Hij sprong in actie. Met geoefende precisie trok hij haar sjaal af, knoopte de bovenkant van haar trui los om haar ademhaling te vergemakkelijken en ondersteunde haar zodat ze comfortabeler kon zitten.
« Rustig ademhalen, » instrueerde hij. « Blijf kalm. Geen paniek. »
De bus viel stil terwijl de passagiers met grote ogen toekeken. Zijn handen waren zelfverzekerd, zijn stem rustgevend, totaal anders dan de « onbeschofte jongen » die ze even eerder had beschuldigd.
Hij controleerde snel haar pols en pakte toen zijn telefoon. « Ze heeft spasmen – haar bloeddruk is instabiel, » meldde hij aan de telefoniste. Zijn woorden waren duidelijk, professioneel, dringend, maar niet paniekerig.
« We hebben direct een ambulance nodig. Route 47, bus richting oosten, vlakbij Maple en 3rd Street. Oudere vrouw, pijn op de borst, onstabiele vitale functies. »
Hij hing op en bleef vlak naast haar staan, haar trillende hand in zijn met inkt bedekte hand houdend. « Wacht even, oma. De dokters komen eraan. Het komt wel goed. Ik ben hier. »
Langzaam kwam haar ademhaling tot rust.
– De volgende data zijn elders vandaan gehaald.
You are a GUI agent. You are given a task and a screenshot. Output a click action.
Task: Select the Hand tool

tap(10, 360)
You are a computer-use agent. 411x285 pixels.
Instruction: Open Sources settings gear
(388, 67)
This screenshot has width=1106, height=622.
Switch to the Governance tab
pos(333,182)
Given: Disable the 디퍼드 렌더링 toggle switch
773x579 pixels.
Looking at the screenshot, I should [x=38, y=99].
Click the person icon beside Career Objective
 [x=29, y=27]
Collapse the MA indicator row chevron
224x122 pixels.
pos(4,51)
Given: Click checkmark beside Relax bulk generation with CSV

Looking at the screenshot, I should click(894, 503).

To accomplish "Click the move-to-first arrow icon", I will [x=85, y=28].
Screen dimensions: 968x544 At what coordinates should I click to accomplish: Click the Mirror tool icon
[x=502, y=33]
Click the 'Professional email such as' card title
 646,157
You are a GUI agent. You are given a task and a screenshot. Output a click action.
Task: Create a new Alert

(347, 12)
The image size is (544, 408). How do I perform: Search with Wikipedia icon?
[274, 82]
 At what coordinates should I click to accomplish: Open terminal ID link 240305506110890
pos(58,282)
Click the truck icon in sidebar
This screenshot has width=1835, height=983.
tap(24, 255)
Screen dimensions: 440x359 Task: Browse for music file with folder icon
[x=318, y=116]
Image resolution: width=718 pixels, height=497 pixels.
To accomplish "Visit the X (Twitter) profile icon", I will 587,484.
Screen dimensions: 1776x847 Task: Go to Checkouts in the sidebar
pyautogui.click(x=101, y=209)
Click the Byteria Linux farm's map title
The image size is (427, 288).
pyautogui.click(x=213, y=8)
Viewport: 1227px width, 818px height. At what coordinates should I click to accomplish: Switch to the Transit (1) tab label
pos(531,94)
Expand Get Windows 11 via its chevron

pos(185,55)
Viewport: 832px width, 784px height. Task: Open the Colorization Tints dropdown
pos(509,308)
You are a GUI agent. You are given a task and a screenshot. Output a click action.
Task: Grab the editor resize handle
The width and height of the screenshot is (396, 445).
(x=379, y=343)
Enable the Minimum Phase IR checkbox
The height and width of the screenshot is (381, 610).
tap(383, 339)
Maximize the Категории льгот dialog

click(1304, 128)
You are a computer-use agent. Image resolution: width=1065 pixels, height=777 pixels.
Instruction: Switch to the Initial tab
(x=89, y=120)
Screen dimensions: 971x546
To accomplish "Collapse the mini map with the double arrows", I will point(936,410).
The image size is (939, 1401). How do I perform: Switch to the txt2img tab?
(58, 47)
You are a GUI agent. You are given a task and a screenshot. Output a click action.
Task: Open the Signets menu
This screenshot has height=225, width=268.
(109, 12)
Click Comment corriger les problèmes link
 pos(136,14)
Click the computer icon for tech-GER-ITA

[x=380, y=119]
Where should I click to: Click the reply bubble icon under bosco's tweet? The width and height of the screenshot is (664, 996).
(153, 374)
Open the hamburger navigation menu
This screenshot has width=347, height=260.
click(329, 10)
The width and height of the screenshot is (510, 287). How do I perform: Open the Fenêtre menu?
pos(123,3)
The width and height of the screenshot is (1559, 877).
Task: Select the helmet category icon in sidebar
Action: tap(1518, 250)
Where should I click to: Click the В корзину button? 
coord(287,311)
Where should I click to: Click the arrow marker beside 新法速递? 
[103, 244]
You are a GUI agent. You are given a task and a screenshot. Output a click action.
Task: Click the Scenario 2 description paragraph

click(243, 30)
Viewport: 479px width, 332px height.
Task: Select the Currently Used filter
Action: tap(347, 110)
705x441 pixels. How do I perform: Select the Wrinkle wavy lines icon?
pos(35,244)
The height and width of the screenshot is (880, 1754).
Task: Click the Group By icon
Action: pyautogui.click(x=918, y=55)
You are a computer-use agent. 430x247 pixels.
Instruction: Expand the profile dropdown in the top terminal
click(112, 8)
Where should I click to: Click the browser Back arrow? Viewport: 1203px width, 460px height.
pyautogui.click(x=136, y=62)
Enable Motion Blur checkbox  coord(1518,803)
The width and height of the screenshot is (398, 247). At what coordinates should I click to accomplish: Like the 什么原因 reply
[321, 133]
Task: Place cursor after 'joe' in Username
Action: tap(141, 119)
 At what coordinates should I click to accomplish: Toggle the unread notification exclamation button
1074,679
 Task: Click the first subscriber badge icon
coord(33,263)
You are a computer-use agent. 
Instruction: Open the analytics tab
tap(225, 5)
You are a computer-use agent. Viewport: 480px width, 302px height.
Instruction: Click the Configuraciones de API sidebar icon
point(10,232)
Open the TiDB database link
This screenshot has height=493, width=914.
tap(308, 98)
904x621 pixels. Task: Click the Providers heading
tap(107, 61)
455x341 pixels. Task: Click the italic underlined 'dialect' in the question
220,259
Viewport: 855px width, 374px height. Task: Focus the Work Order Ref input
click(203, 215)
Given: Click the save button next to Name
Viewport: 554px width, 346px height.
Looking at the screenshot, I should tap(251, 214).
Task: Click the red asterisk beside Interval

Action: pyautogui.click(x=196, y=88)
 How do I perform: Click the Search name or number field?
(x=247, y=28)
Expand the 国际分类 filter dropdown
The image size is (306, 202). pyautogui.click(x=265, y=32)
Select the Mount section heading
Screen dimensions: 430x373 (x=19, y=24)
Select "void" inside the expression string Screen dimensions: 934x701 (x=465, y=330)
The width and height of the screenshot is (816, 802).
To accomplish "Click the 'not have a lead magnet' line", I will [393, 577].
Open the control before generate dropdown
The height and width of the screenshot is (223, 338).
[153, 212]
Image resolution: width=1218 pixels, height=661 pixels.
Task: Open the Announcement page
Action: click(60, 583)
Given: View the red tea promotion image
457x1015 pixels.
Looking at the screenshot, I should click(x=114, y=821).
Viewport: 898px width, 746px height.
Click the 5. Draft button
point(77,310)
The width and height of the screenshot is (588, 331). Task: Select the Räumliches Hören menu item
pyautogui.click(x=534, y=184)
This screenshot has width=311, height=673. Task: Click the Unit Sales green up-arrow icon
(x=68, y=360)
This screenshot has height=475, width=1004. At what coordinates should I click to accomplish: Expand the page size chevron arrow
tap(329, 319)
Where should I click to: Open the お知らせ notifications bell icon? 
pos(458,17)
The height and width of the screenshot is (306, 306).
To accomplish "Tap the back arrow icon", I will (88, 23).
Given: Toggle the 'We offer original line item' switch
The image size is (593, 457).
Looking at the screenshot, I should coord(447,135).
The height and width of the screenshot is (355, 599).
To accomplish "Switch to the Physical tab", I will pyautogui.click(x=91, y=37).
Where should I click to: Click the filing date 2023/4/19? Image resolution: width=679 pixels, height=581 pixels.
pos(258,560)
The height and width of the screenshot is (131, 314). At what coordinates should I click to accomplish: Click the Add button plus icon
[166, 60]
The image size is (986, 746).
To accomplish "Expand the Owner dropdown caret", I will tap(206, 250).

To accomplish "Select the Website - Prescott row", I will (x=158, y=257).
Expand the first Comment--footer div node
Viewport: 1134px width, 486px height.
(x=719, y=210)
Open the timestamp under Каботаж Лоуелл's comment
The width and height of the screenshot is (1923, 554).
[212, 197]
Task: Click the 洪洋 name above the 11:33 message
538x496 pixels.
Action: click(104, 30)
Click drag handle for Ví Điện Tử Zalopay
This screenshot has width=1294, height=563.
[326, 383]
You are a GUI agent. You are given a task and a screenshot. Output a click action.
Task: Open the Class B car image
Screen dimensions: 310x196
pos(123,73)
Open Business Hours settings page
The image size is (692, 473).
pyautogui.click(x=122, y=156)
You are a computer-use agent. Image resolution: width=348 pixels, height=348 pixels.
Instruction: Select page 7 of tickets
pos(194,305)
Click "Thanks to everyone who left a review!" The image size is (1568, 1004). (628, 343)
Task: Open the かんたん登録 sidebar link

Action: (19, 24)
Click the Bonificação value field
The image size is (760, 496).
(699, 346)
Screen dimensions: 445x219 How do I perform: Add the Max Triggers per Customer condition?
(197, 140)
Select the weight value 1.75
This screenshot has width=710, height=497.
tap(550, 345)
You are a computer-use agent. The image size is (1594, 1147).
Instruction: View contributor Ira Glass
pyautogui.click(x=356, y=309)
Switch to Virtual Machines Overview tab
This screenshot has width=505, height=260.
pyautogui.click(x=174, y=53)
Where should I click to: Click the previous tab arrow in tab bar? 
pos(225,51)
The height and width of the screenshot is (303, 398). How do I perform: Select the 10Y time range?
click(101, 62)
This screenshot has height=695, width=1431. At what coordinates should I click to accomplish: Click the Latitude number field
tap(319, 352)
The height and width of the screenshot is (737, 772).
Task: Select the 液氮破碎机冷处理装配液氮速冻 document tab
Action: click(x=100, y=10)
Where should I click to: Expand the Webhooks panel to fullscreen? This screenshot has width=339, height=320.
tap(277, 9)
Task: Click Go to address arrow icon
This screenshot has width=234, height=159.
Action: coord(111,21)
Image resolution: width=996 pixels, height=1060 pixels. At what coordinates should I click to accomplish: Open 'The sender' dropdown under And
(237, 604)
Haar bleke gezicht verzachtte van opluchting, hoewel haar ogen meer lieten zien: verbazing, verlegenheid, zelfs spijt. Ze probeerde woorden te vormen, maar kon slechts een flauw knikje uitbrengen.
Reflecties in de stilte
De bus kwam tot stilstand toen de sirenes dichterbij kwamen. Hulpverleners snelden aan boord en legden haar onmiddellijk op een brancard. Maar zelfs tijdens hun werk bleven de ogen van de vrouw op de jongeman gericht.
De tatoeages die ze even daarvoor nog had verafschuwd, leken nu irrelevant. Wat telde, was de vriendelijkheid in zijn stem, de kracht in zijn handen en het medeleven dat van hem uitstraalde.
Terwijl ze werd weggevoerd, pakte hij stilletjes zijn spullen en stopte zijn oordopjes in zijn zak. De andere passagiers – degenen die stil waren gebleven, degenen die niets hadden gedaan – keken met nederige ogen toe.
Het was niet de jongeman die er op dat moment klein uitzag. Het waren de rest van hen.